Only this time it was stronger. It was as though someone was turning a dial in my mind, sliding it across frequencies, trying to find a different station. The feeling was at its most intense as I patted the saddle and let the Scottish lady wheel the bicycle away from me. I stood there for a while, in this kind of vague trance, watching her roll it down the street. I stayed there until the bicycle disappeared, and the sensation stopped, leaving my mind restored to its comforting mode of sadness.
As your former hero Pablo Casals once put it, to be a musician is to recognise the soul that lives in objects. A soul that may be made most visible by a Steinway or a Stradivari, or may be most well expressed by a Bach or a Mozart, but that is always there, in every thing of substance.
Of course, I am not a musician. I sell antiques, but the same knowledge applies. You sit all day in a shop, with the old clocks and the tables and the chairs, the plates and the bureaus, and you feel just like them. Just another object that has lived through events it could not change, crafted and transformed, forced to sit and wait in a kind of limbo, its fate as unknown as all the others’.
A customer came in one afternoon – a bullish man of the Yorkshire mould. The sort of chap within whom arrogance and ignorance compete for top billing. He grumbled his way around from price tag to price tag, telling Cynthia and myself that he’d be very surprised if we’d get this much for an art nouveau figurine, or that much for a reading table.
‘Oh,’ said Cynthia. ‘But it’s rosewood.’
‘Makes no difference,’ the man said.
‘And it’s early Georgian.’
‘Early Mesopotamian wouldn’t justify that price.’

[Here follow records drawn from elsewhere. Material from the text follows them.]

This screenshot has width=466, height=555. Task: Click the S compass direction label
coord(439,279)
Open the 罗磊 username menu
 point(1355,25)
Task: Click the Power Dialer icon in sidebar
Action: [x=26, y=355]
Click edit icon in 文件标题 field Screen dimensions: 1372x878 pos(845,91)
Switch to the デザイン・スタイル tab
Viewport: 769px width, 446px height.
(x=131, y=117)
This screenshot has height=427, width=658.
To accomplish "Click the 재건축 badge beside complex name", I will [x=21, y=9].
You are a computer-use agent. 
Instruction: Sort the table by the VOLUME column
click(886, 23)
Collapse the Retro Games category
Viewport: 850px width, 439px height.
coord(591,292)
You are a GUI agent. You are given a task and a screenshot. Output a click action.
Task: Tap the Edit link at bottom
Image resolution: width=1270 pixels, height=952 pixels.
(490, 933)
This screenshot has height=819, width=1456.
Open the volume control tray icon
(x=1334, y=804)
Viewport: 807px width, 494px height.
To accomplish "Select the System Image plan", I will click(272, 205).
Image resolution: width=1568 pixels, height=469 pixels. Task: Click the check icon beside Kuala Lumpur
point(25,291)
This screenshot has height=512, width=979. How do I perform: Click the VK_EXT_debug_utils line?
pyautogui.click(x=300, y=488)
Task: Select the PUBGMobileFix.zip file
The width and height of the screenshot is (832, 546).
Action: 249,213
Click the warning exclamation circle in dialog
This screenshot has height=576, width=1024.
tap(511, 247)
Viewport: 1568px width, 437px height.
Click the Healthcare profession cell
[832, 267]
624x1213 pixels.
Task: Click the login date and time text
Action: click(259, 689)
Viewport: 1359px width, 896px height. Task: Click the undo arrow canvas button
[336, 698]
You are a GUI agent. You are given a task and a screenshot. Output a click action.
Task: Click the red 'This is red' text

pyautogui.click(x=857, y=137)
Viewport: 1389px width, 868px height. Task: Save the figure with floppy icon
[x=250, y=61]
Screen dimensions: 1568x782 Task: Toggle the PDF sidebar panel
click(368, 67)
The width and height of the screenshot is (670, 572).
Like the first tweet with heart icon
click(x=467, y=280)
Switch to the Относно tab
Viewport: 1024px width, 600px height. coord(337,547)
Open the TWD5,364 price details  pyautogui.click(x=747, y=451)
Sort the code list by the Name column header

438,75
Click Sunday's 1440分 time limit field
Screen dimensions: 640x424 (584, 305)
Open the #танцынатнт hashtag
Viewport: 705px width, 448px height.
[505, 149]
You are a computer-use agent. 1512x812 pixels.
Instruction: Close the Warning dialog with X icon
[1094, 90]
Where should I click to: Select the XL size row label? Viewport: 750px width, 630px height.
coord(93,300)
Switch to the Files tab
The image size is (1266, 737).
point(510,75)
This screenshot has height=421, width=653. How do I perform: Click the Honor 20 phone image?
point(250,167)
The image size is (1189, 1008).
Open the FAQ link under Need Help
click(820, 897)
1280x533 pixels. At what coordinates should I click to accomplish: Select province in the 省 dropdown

By that point, I’d had enough.
‘There are two types of customer for antiques,’ I told him. ‘There are those who appreciate an object’s soul, and understand that, truly, even the smallest items – the sauce ladles, the thimbles, the silver barrel nutmeg graters – can only ever be undervalued. These I would call the true aficionados, the people who appreciate all the lives that have grated with, or worn, or poured, or sat at, or cried near, or dreamed upon, or cried against, or fallen in love in the same room as such things. These are the people who like to frequent an establishment such as Cave Antiques.’
He stood there, mirroring Cynthia’s widening mouth and eyes, as unlikely to interrupt as the figure in his hand. The Girl with a Tambourine, decorated in green and pink enamels. I had bought it originally as part of a pair. The other one had dropped and smashed when I had collided with the chest on my way to reach Reuben, the night he died.
I continued: ‘Whereas the other type, the type I might just see before me now, is the customer who sees an object as the sum of the materials with which it has been made. The customer who does not understand or acknowledge the hands that went into its making, or the centuries-long affection which various and long-dead owners have bestowed upon said item. No, these people are ignorant of such matters. They don’t care for them. They see numbers where they should see beauty. They look at the face of a brass dial clock and see only the time.’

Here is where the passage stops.